The project, between Hornby and Howe streets on Robson Street, had been fenced off since 2019, restricting pedestrian traffic between busy Granville Street and the main shopping strip on Robson Street, west of Burrard Street.
The city committed $4.25 million to the project, while $1.13 million was to come from TransLink, and about $150,000 from the B.C. government.
Robson Street Business Improvement Association executive director Teri Smith told BIV that her street lost up to 30% of its pedestrian traffic before the pandemic, after the project's fencing went up.
Since then, during the pandemic, traffic dropped even more, as tourists stopped visiting, office workers started working from home and large events and concerts were cancelled.
(The new plaza provides a level space across what was a block of Robson Street | Chung Chow)
"I see positives in the sense that outdoor gatherings are permitted," Smith said. "It's a large outdoor space.
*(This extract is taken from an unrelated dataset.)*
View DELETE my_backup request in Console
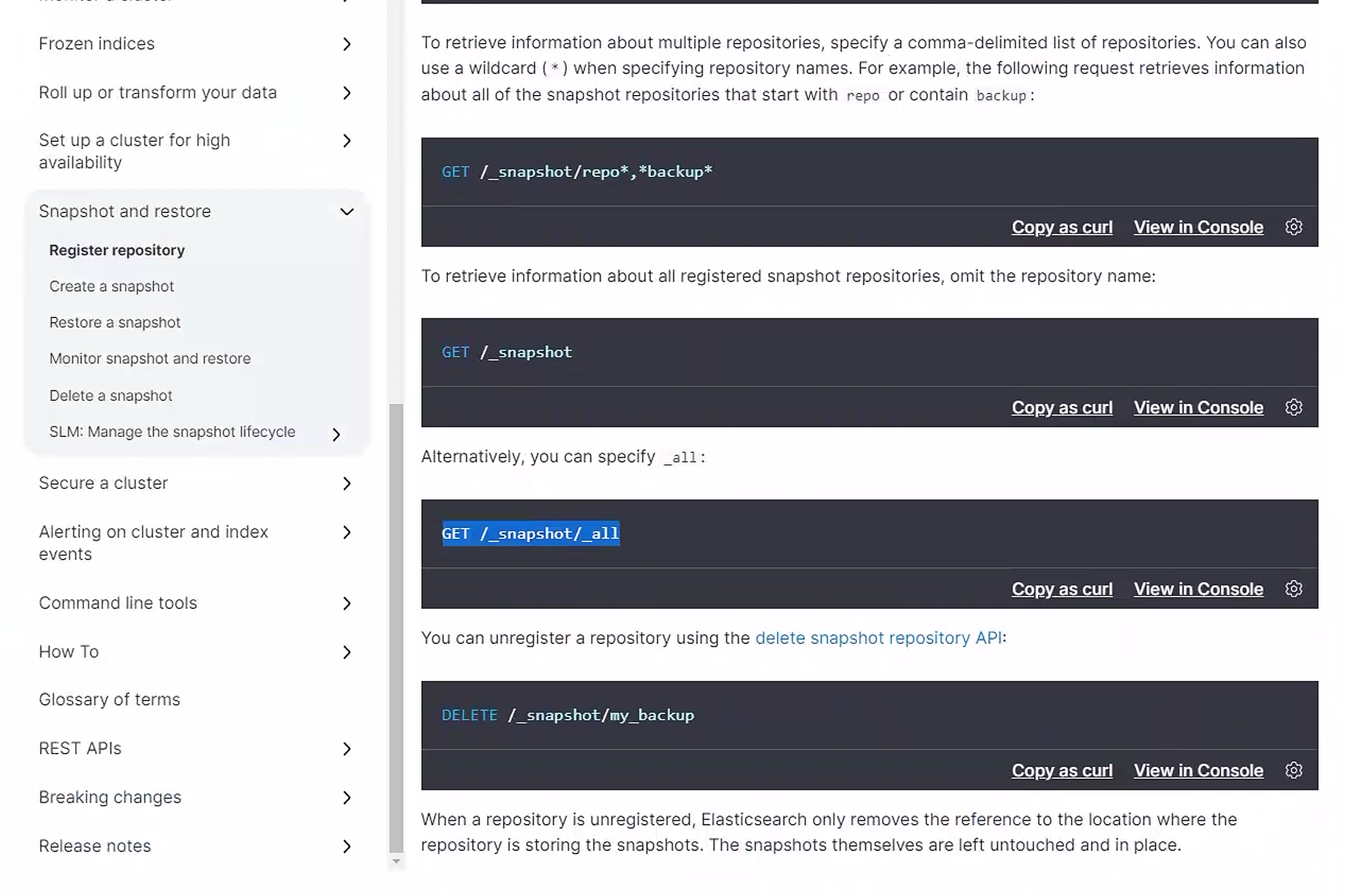This screenshot has width=1345, height=896. pyautogui.click(x=1198, y=771)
So that's good. The logical traffic flow will continue, and will allow people to access the shops on Robson Street."
Downtown Vancouver Business Improvement Association (DVBIA) CEO Charles Gauthier echoed those sentiments.
"There's lots of new opportunities now that the square is what I would consider to be a more aesthetically pleasing public space," he said. "It's better than just closing a roadway down, like it's been for the past number of years."
(Robson Square now allows easier access to Sport Chek and Nordstrom from the west | Chung Chow)
The newly opened square may prompt visits from people otherwise working in downtown condominiums, as the weather becomes more pleasant, Gauthier said.
The city has put moveable chairs and tables on the plaza, and there are also some benches and permanent seating.
(Photo: Some moveable tables and chairs were on the plaza on March 30 | Chung Chow)
Gauthier suggested that the DVBIA may next year move events such as its summer movie nights to the south side of the square, from šxʷƛ̓ənəq Xwtl'e7énḵ Square, which is to the north of the Vancouver Art Gallery.
Both Smith and Gauthier were concerned, however, about the effect of new provincial government health orders, which ban in-restaurant dining, and only allow patio seating, delivery and pick-up service until April 19.
(Some temporary fencing still prevents pedestrians from walking up through the garden to the north of the courthouse | Chung Chow)
Those rules may keep people from dining at Robson Street destinations such as Cin Cin, Zefferelli's or Earl's, and therefore those people may not shop in the area either before or after their meals, said Smith.
"It's disappointing," said Gauthier. "I'm concerned about the longevity and the viability of a number of our restaurants and coffee shops that have been able to survive this long."
He added that the advice to work from home if possible could lead to a decline in workers in downtown office towers, and that would hurt business for many downtown entrepreneurs.
Renovations at Robson Square also include an all-walk pedestrian signal, safety enhancements for the Hornby Street bike lane, improved power connections for performers and speakers, and improved lighting for events.
(New bollards on the east side of the plaza are intended to limit vehicle traffic | Chung Chow)
A new public art piece, called the “Weekend Chime,” by artist Brady Cranfield, has also been installed.